Enhancing GraphQL Security by Detecting Malicious Queries Using Large Language Models, Sentence Transformers, and Convolutional Neural Networks
Irash Perera, Hiranya Abeyrathne, Sanjeewa Malalgoda, Arshardh Ifthikar
TL;DR
This work tackles the security of GraphQL APIs by addressing threats unique to GraphQL queries, such as DoS, injections, XSS, and SSRF, through a real-time, AI-driven framework. It combines LLM-driven dynamic SDL analysis with SBERT/Doc2Vec embeddings and CNN/RF/MLP classifiers, enabling schema-aware, context-rich detection while mitigating DoS and SSRF risks. The approach is implemented in a production-oriented architecture featuring asynchronous processing, a centralized model loader, ONNX-accelerated inference, and parallel vulnerability detection, with data collection spanning SQLi, OS command, and XSS datasets.

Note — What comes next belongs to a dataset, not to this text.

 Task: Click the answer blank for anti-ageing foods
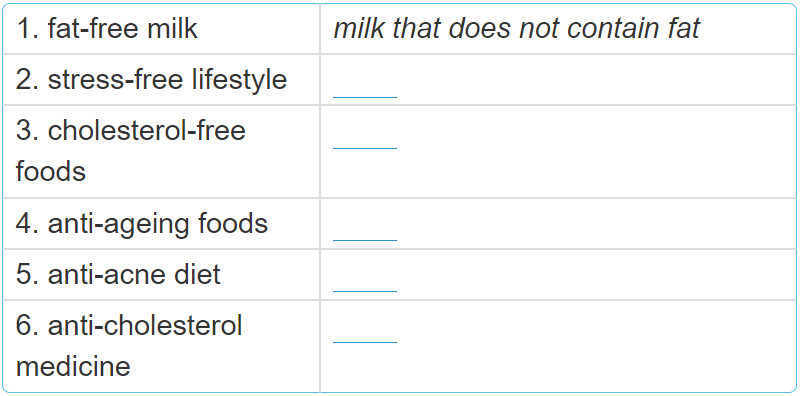[x=365, y=230]
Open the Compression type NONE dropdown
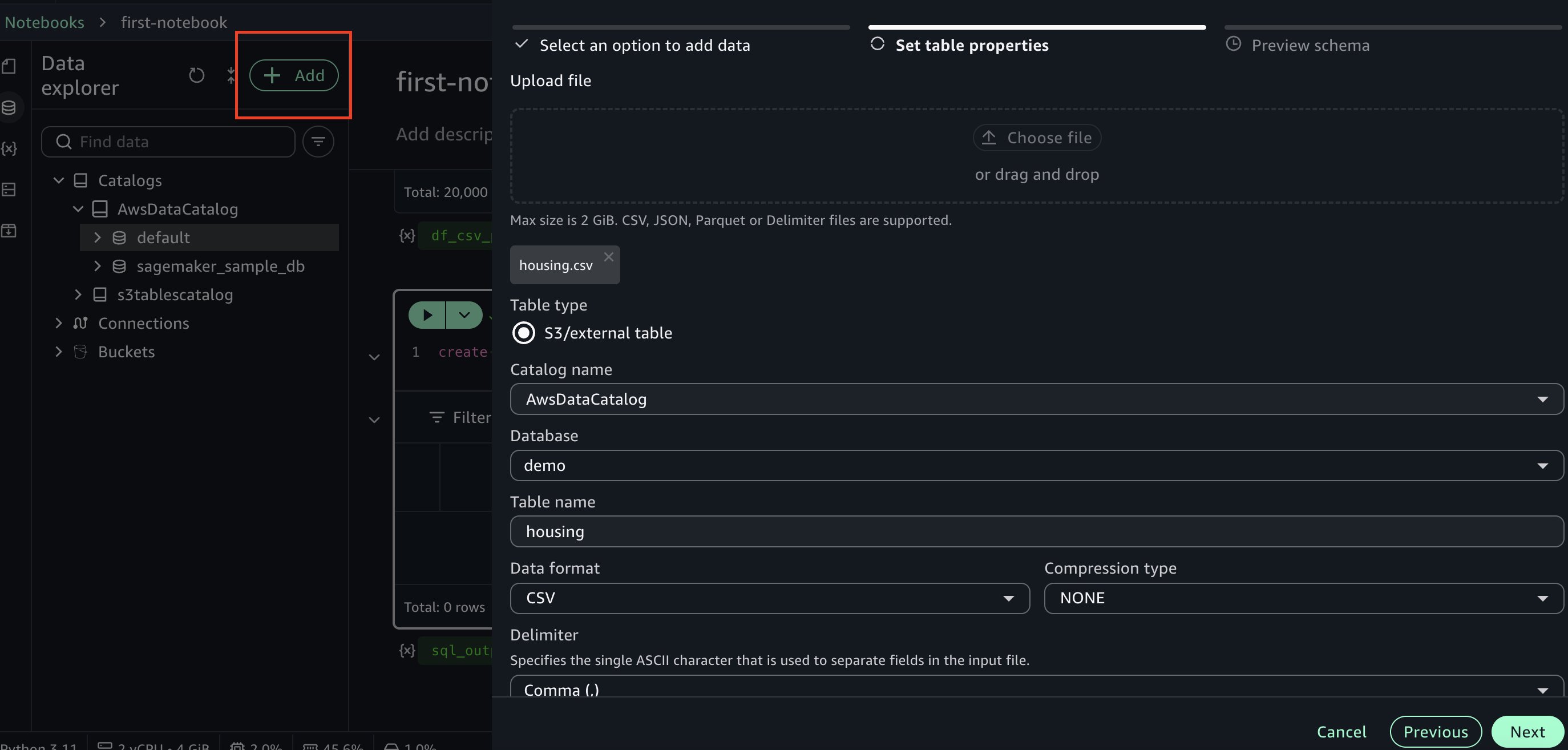This screenshot has width=1568, height=750. [x=1303, y=598]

Results show high detection accuracy across threat vectors and provide a detailed analysis of performance under load, revealing CPU-bound ML inference as the main bottleneck and underscoring the need for accelerators to achieve real-time scalability in production.
Abstract
GraphQL's flexibility, while beneficial for efficient data fetching, introduces unique security vulnerabilities that traditional API security mechanisms often fail to address. Malicious GraphQL queries can exploit the language's dynamic nature, leading to denial-of-service attacks, data exfiltration through injection, and other exploits. Existing solutions, such as static analysis, rate limiting, and general-purpose Web Application Firewalls, offer limited protection against sophisticated, context-aware attacks. This paper presents a novel, AI-driven approach for real-time detection of malicious GraphQL queries. Our method combines static analysis with machine learning techniques, including Large Language Models (LLMs) for dynamic schema-based configuration, Sentence Transformers (SBERT and Doc2Vec) for contextual embedding of query payloads, and Convolutional Neural Networks (CNNs), Random Forests, and Multilayer Perceptrons for classification. We detail the system architecture, implementation strategies optimized for production environments (including ONNX Runtime optimization and parallel processing), and evaluate the performance of our detection models and the overall system under load. Results demonstrate high accuracy in detecting various threats, including SQL injection, OS command injection, and XSS exploits, alongside effective mitigation of DoS and SSRF attempts. This research contributes a robust and adaptable solution for enhancing GraphQL API security.